The Drug Policy Alliance created a new drug education curriculum for high school teachers—available online for free download—that doesn’t rely on demonizing drugs and alcohol. Instead, the curriculum is based on harm reduction principles—an alternative to abstinence-only drug education programs like the original version of D.A.R.E.
The DPA, a non-profit organization that promotes drug policy reform, explained the difference: “For example, abstinence-only education may tell young people that they should refrain from using drugs because they could overdose. Harm reduction drug education explains how to recognize the signs of drug overdose, how to respond and how to get help if they fear that a friend is overdosing.”

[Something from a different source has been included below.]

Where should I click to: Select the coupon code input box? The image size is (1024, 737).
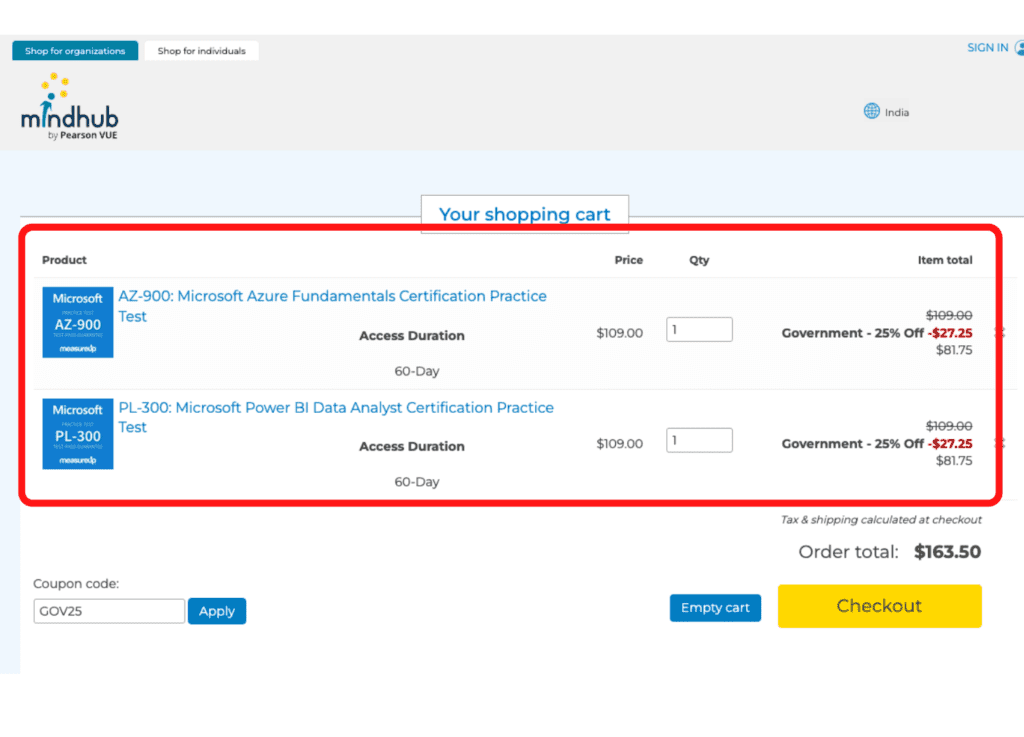pos(108,611)
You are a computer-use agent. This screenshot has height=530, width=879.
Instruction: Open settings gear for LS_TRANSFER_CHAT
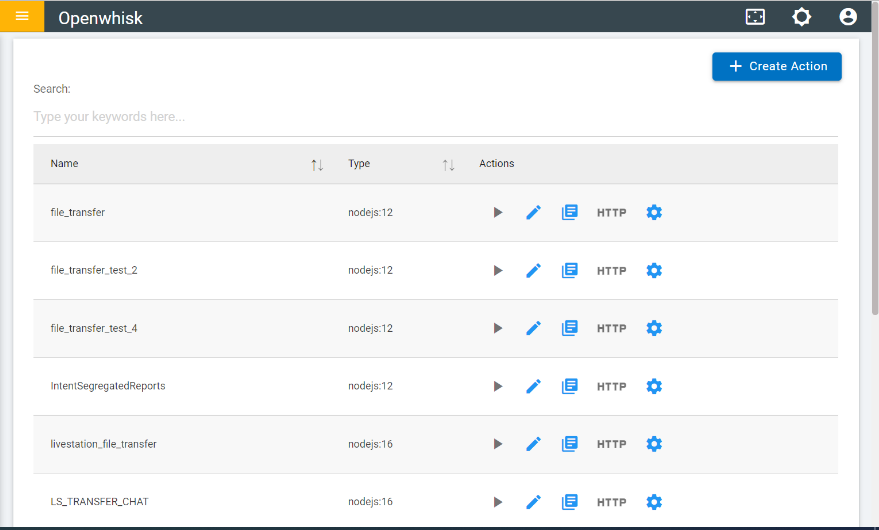tap(654, 502)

Safety First: Real Drug Education For Teens
The package of 15 lesson plans (PowerPoint slides included)—titled Safety First: Real Drug Education for Teens—goes over material that is familiar to traditional drug education curricula like Alcohol & Other Depressants, Vaping & E-Cigarettes and Cannabis.
But other lessons, like Mental Health and Coping and Health & Policy, feel new to generations who were raised on D.A.R.E.
Sasha Simon, Safety First program manager for the DPA, told Benzingathat the organization saw the need for a comprehensive, alternative drug education program.
“Safety First was created in response to a lack of accurate, science-based and compassionate drug resources in schools,” she said. “With nearly 70,000 people dying of accidental overdose last year alone, it is essential that our young people develop the necessary skills to navigate their risks. Not only will it protect them while in school, but will serve as a foundation for them to foster healthy attitudes and habits around drugs that they will carry with them throughout their lives.”
Testing the Curriculum on Students
The Safety First curriculum was piloted in New York City and San Francisco, and produced positive results, DPA said.
They observed in the much larger San Francisco trial, where over 600 students were taught the curriculum, that students demonstrated increased knowledge of harm reduction, drugs and alcohol, and how to detect and respond to a drug-related overdose.